Kaffeegenuss trotz Bluthochdruck
Lange wurde Kaffee als Bluthochdruck verursachendes Getränk eingestuft und missverstanden. Wer Bluthochdruck hatte, sollte sich ganz von der dunklen Brühe fernhalten, andere das Heißgetränk nur mit Vorsicht genießen. Dabei gehört Kaffee zu den beliebtesten Heißgetränken weltweit. Zum Frühstück einen Kaffee zum Croissant, nach dem Mittagessen einen belebenden Schluck des verführerisch duftenden Bohnenwassers, nachmittags frisch gebrühter Kaffee, mit einem Schluck Milch und etwas Zucker verfeinert und sogar abends nach einem ausgedehnten Dinner ein Verdauungsschlückchen des dunklen Koffeinspenders – es wird keine Gelegenheit ausgelassen, viele sind ihm längst verfallen, unzählige lieben seinen Duft, seine Crema, seinen Geschmack.

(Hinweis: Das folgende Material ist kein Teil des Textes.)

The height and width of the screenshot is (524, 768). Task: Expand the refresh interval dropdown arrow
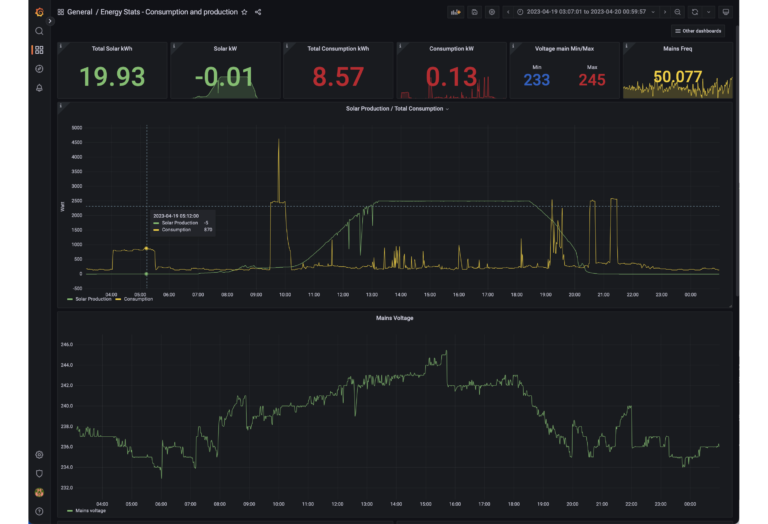click(709, 12)
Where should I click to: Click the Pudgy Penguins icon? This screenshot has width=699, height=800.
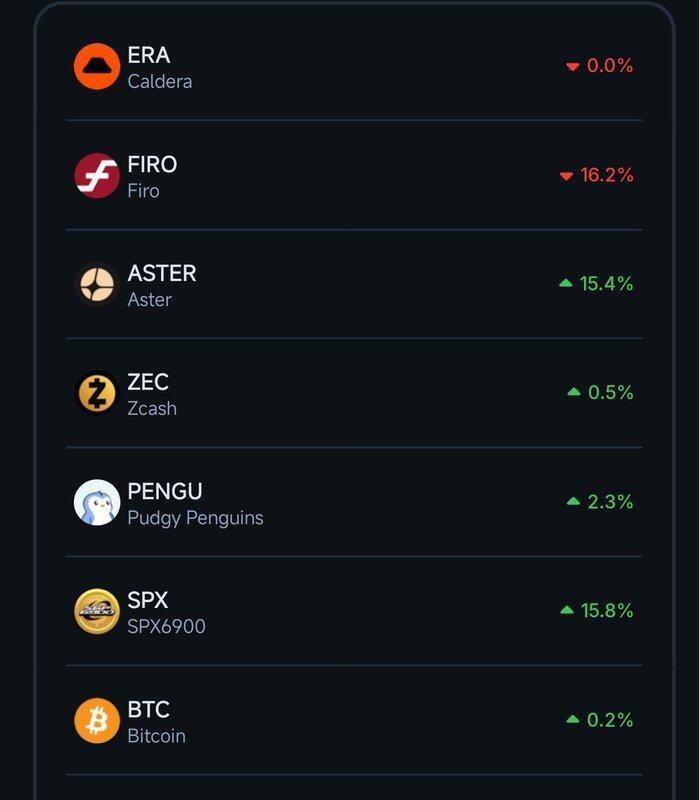point(97,503)
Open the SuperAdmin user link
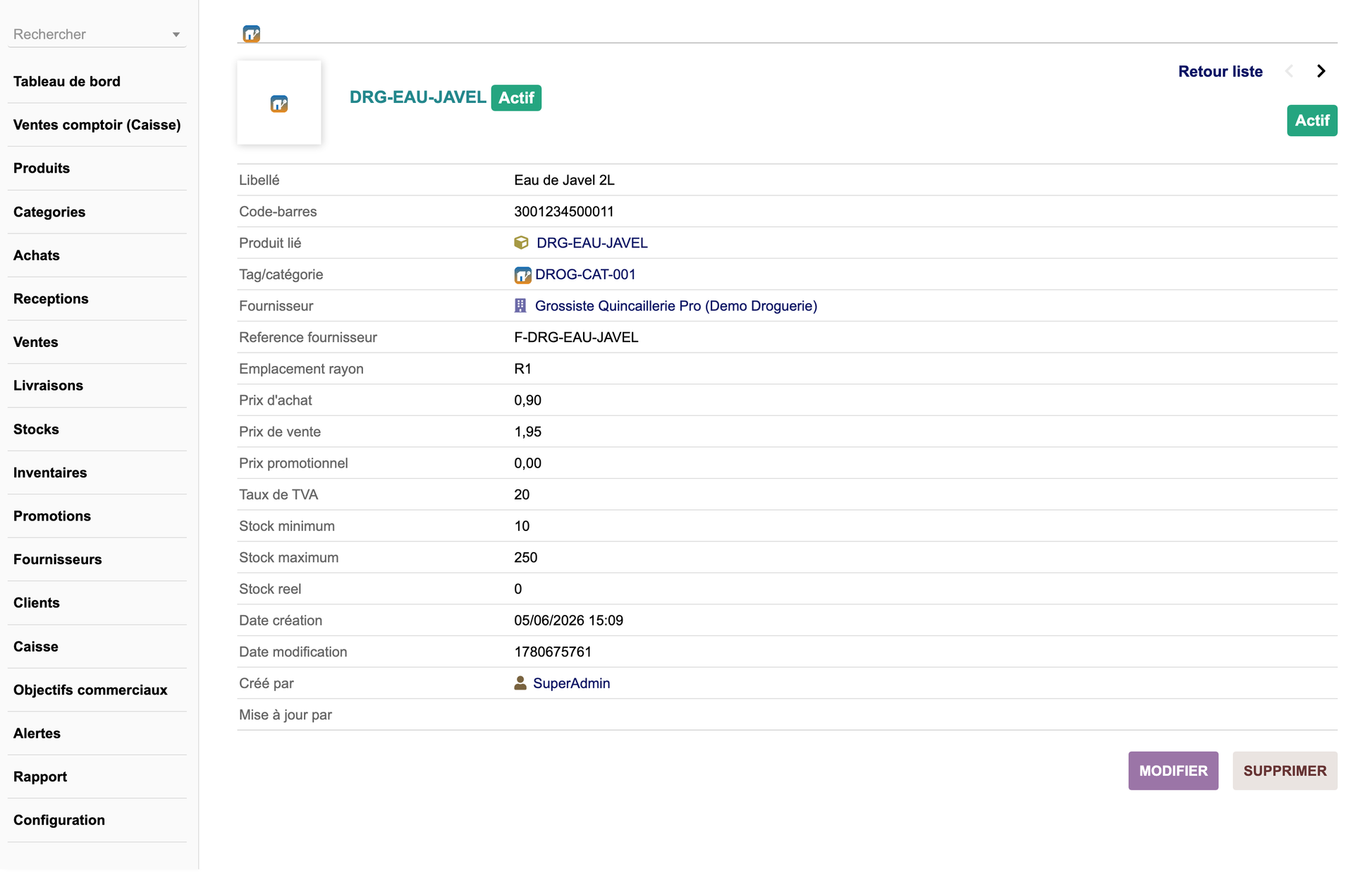Image resolution: width=1372 pixels, height=873 pixels. point(572,683)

Es gibt gute Nachrichten. Es kann weiter Kaffee gemahlen, gebrüht und genossen werden, ganz ohne Angst vor schlimmen Nebenwirkungen. Die Verbindung von Kaffee und Bluthochdruck wurde als Mythos entlarvt, als Legende, die so viele zu lange auf Kaffee in all seinen Variationen verzichten ließ. Studien konnten belegen, dass Kaffee weder Bluthochdruck bewirken kann, noch schädlich für Menschen ist, die bereits an Bluthochdruck leiden.
Stress, Übergewicht, Bewegungsmangel und der Natrium-/Kaliumhaushalt im Körper sind die wahren Verantwortlichen für Bluthochdruck. Um Bluthochdruck vorzubeugen, sollten Kaffeeliebhaber lieber auf das Stück Buttercremetorte zum nachmittäglichen Kaffee verzichten. Büroangestellte könnten zusammen mit dem Coffee to go einen Spaziergang im Park machen, anstatt in der Pause Kaffee trinkend den Platz vom Bürostuhl auf das gemütliche Sofa im Aufenthaltsraum zu verlegen.
Wer unter Bluthochdruck leidet, muss auf Kaffee nicht verzichten. Aber andere Ursachen wie Stress oder zu wenig Bewegung sollten herausgefunden und bekämpft werden. Dann kann der tägliche Kaffee wieder in Ruhe und mit gutem Gewissen genossen werden.